The records below:

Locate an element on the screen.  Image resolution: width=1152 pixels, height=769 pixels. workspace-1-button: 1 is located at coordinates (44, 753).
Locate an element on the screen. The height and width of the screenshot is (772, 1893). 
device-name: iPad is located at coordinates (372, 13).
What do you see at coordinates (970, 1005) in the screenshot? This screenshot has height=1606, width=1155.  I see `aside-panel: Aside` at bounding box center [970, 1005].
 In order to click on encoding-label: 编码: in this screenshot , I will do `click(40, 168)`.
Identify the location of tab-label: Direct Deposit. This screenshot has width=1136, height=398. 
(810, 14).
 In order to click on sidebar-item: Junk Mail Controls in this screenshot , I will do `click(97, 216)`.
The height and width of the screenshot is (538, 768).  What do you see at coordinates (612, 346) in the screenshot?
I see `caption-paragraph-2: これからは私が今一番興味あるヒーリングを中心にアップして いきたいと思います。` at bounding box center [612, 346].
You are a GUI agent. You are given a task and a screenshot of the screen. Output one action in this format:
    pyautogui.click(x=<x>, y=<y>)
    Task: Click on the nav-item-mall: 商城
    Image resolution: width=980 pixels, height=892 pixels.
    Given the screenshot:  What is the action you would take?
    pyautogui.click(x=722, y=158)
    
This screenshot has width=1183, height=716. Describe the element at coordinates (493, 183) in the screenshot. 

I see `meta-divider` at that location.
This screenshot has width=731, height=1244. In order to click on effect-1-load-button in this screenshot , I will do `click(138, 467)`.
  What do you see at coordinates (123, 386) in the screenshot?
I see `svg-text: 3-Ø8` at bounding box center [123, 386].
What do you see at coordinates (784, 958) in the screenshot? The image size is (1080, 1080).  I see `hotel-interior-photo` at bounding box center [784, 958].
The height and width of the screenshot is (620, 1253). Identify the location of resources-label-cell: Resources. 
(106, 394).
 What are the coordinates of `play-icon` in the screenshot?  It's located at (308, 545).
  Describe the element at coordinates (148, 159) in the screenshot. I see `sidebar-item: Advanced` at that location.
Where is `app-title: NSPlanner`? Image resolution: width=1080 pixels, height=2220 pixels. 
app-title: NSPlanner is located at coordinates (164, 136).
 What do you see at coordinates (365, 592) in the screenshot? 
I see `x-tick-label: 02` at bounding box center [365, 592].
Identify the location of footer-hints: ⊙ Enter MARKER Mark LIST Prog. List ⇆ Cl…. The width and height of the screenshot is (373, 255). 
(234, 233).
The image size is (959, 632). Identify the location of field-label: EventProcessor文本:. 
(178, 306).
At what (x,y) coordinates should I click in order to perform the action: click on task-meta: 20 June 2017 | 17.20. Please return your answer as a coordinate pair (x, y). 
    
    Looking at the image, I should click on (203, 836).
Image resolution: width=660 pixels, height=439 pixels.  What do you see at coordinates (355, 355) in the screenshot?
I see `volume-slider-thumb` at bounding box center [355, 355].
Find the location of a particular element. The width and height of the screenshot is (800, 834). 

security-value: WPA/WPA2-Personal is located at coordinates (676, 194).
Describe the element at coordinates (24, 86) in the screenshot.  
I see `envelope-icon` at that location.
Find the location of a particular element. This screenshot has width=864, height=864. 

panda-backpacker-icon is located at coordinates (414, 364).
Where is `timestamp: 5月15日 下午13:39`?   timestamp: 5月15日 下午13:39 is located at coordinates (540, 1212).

End of The records.

* Task details
Output every line of the listing above as a JSON array of strings, one string per line, leaving out blank lines.

* Written reply
[
  "Locate an element on the screen.  Image resolution: width=1152 pixels, height=769 pixels. workspace-1-button: 1 is located at coordinates (44, 753).",
  "Locate an element on the screen. The height and width of the screenshot is (772, 1893). ",
  "device-name: iPad is located at coordinates (372, 13).",
  "What do you see at coordinates (970, 1005) in the screenshot? This screenshot has height=1606, width=1155.  I see `aside-panel: Aside` at bounding box center [970, 1005].",
  " In order to click on encoding-label: 编码: in this screenshot , I will do `click(40, 168)`.",
  "Identify the location of tab-label: Direct Deposit. This screenshot has width=1136, height=398. ",
  "(810, 14).",
  " In order to click on sidebar-item: Junk Mail Controls in this screenshot , I will do `click(97, 216)`.",
  "The height and width of the screenshot is (538, 768).  What do you see at coordinates (612, 346) in the screenshot?",
  "I see `caption-paragraph-2: これからは私が今一番興味あるヒーリングを中心にアップして いきたいと思います。` at bounding box center [612, 346].",
  "You are a GUI agent. You are given a task and a screenshot of the screen. Output one action in this format:",
  "    pyautogui.click(x=<x>, y=<y>)",
  "    Task: Click on the nav-item-mall: 商城",
  "    Image resolution: width=980 pixels, height=892 pixels.",
  "    Given the screenshot:  What is the action you would take?",
  "    pyautogui.click(x=722, y=158)",
  "This screenshot has width=1183, height=716. Describe the element at coordinates (493, 183) in the screenshot. ",
  "I see `meta-divider` at that location.",
  "This screenshot has width=731, height=1244. In order to click on effect-1-load-button in this screenshot , I will do `click(138, 467)`.",
  "  What do you see at coordinates (123, 386) in the screenshot?",
  "I see `svg-text: 3-Ø8` at bounding box center [123, 386].",
  "What do you see at coordinates (784, 958) in the screenshot? The image size is (1080, 1080).  I see `hotel-interior-photo` at bounding box center [784, 958].",
  "The height and width of the screenshot is (620, 1253). Identify the location of resources-label-cell: Resources. ",
  "(106, 394).",
  " What are the coordinates of `play-icon` in the screenshot?  It's located at (308, 545).",
  "  Describe the element at coordinates (148, 159) in the screenshot. I see `sidebar-item: Advanced` at that location.",
  "Where is `app-title: NSPlanner`? Image resolution: width=1080 pixels, height=2220 pixels. ",
  "app-title: NSPlanner is located at coordinates (164, 136).",
  " What do you see at coordinates (365, 592) in the screenshot? ",
  "I see `x-tick-label: 02` at bounding box center [365, 592].",
  "Identify the location of footer-hints: ⊙ Enter MARKER Mark LIST Prog. List ⇆ Cl…. The width and height of the screenshot is (373, 255). ",
  "(234, 233).",
  "The image size is (959, 632). Identify the location of field-label: EventProcessor文本:. ",
  "(178, 306).",
  "At what (x,y) coordinates should I click in order to perform the action: click on task-meta: 20 June 2017 | 17.20. Please return your answer as a coordinate pair (x, y). ",
  "    Looking at the image, I should click on (203, 836).",
  "Image resolution: width=660 pixels, height=439 pixels.  What do you see at coordinates (355, 355) in the screenshot?",
  "I see `volume-slider-thumb` at bounding box center [355, 355].",
  "Find the location of a particular element. The width and height of the screenshot is (800, 834). ",
  "security-value: WPA/WPA2-Personal is located at coordinates (676, 194).",
  "Describe the element at coordinates (24, 86) in the screenshot.  ",
  "I see `envelope-icon` at that location.",
  "Find the location of a particular element. This screenshot has width=864, height=864. ",
  "panda-backpacker-icon is located at coordinates (414, 364).",
  "Where is `timestamp: 5月15日 下午13:39`?   timestamp: 5月15日 下午13:39 is located at coordinates (540, 1212)."
]